Among public school students, athletes have even less of an expectation of privacy. They suit up in locker rooms before practice. They take communal showers afterward. They subject themselves to additional regulations and medical screenings to participate in school sports. "Somewhat like adults who choose to participate in a 'closely regulated industry,' students who voluntarily participate in school athletics have reason to expect intrusions upon normal rights and privileges, including privacy."

Urinalysis may intrude upon a person's privacy in two ways. First, the subject is monitored while providing the actual sample. In the case of the Vernonia policy, boys were visually monitored from behind while providing the sample, while girls were monitored aurally from outside a closed stall. The Court considered this a "negligible" intrusion on the subject's privacy interest. Second, the test discloses personal information concerning "the state of the subject's body and the materials he has ingested." But the school was testing only for the use of drugs, not whether the student was diabetic or pregnant. The results of the test were disclosed only to a small group of school officials and not to law enforcement. And although the Vernonia policy required students to disclose prescription drugs the student was taking in advance, the Court was unwilling to assume that the school district would misuse the medical information disclosed to it by student-athletes. The Court thus concluded that the invasion of privacy was "not significant."

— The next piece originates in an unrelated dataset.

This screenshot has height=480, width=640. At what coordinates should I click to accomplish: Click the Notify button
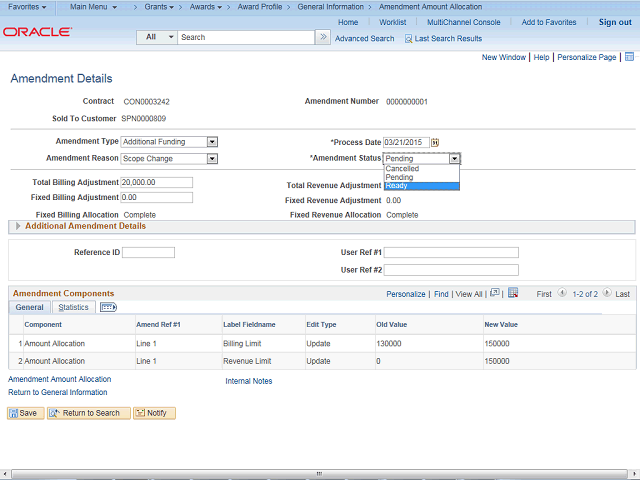click(155, 413)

By contrast, the schools' interest in deterring drug use among students was truly important. Drug use has a more deleterious effect on adolescents than on adults. The "effects of a drug-infested school are visited not just upon the users, but upon the entire student body and faculty, as the educational process is disrupted." Drug use by student-athletes, moreover, increases the risk of injury during sporting events themselves. The Vernonia student-athletes were the leaders of the drug culture at the school; it was "self-evident" to the Court that "a drug problem largely fueled by the 'role model' effect of athletes' drug use, and particular danger to athletes, is effectively addressed by making sure that athletes do not use drugs." The students argued that a less intrusive policy would require some individualized suspicion before testing a student for drugs, but the Court observed that the Fourth Amendment's reasonableness requirement did not demand the use of the least intrusive means to achieve the government's aims. Thus, the Vernonia policy was a reasonable search under the Fourth Amendment.

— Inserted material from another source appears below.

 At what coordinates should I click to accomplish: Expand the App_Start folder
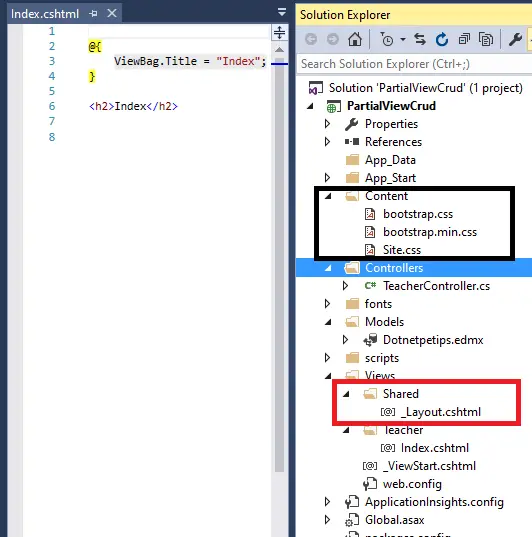[x=327, y=178]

=== Dissenting opinion ===
Justice Sandra Day O'Connor dissented because the Court's decision did not rest on the requirement of individualized suspicion and did not adequately explain why individualized suspicion was not required in this context. Historically, the Court had disapproved of blanket searches, particularly in the criminal context, where the search was more than minimally intrusive. More recently, the Court had limited its willingness to dispense with the individualized suspicion requirement only in particularly dangerous contexts, such as prisons. Furthermore, the school district itself already had in place a discipline system based on individualized suspicion for a variety of infractions, such that adding drug testing to the mix would not be particularly onerous. All the evidence justifying the drug testing program "consisted of first- or second-hand stories of particular, identifiable students acting in ways that gave rise to reasonable suspicion of in-school drug use." If the school district had acted against these particular students, it could have avoided intruding on Acton's Fourth Amendment rights at all.

==Later developments==
The court considered a similar question in Independent School District No. 92 v. Earls, 536 U.S. 822. The court upheld the practice of a school district requiring students who chose to do extracurricular activities to submit to drug testing.